|The Chisolm Junior Ski Team (Rumford, ME) in the 60’s.|
STORY No. 73
Chisholm Ski Club, Dartmouth Outing Club, U.S. Ski Team [cup of coffee]
I have so many memories it’s tough to pick one. So I’ll send two.
As high school seniors in 1975 some Chisholm Ski Club guys from Rumford, ME were in Mont Ste. Anne, Quebec, in March with some of the world’s best also there. It was a 50m jump, good for us, fluff for the big boys. After the weekend we decided to beg, borrow, or steal our way to Thunder Bay, ONT for the next weekend’s tournament on the new 70m and 90m hills. Once out there the extreme cold prevented early morning skiing. One morning, sitting around the hotel, Gerry Austin, our coach, found the biggest star on the FIS circuit, Walter Steiner, in the lobby. He had entertained Walter with his stories and they became friendly. He “encouraged” Walter to accompany him to a hotel room of bored Eastern guys, myself, Steve Mickeriz, Michel Voboril, Bernie Wells, et al. Gerry knocked and was told to buzz off. Second and third attempts to enter were met with derision and mockery. Finally, after saying he had the World’s Champeen and he wanted to talk some jumping we opened the door and stared up at all 6’5” of the man. Walter graciously ran a clinic, answered questions, and laughed with us for an hour. An unexpected bonus and a lasting memory. It is hard to believe his legend could grow any more, but it surely did after that.
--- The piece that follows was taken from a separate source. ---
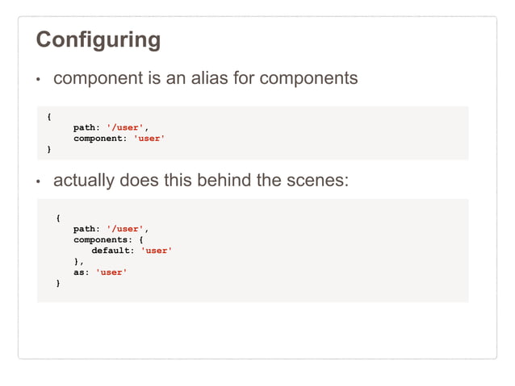This screenshot has height=386, width=515.
Task: Click the opening brace of the second code block
Action: click(x=58, y=218)
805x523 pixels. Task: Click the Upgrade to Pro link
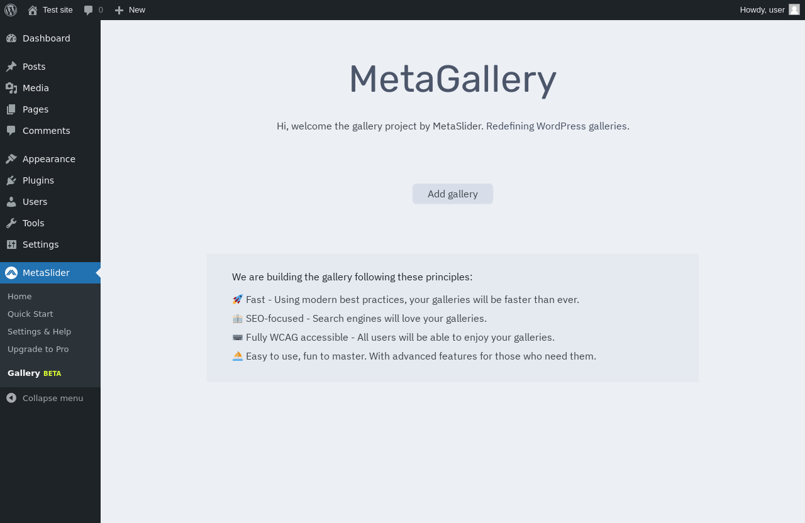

The second also involves Gerry Austin. It was late season following the Berlin, NH meet. The in-run tower didn’t hold snow the week after the meet, so we decided to build a jump on the knuckle of the knoll and get some air for those of us who hadn’t jumped anything bigger than a 50m. Gerry planned to drive from Rumford to Berlin with as many flyers as could fit in his GTO. We put 5 or 6 pairs of jumping skis on the rack, and fastened a piece of 4×8’ plywood underneath to use for a take-off platform. About 3 miles west of Rumford, ME, at 50 mph, the air tore off the ski rack. We heard a loud crash and looked back on Rte. 2 to see skis and plywood flying through the air before crashing down on the highway. At least two of the pairs were new end-of-season acquisitions and were now splintered beyond recognition. That ended our trip for that day, but gave us all a good laugh [some of us took years to laugh]. Our parents were not pleased with the extra cost of replacing skis, but all ended well. Just another day in a sport and “family” which has influenced and inspired me for life.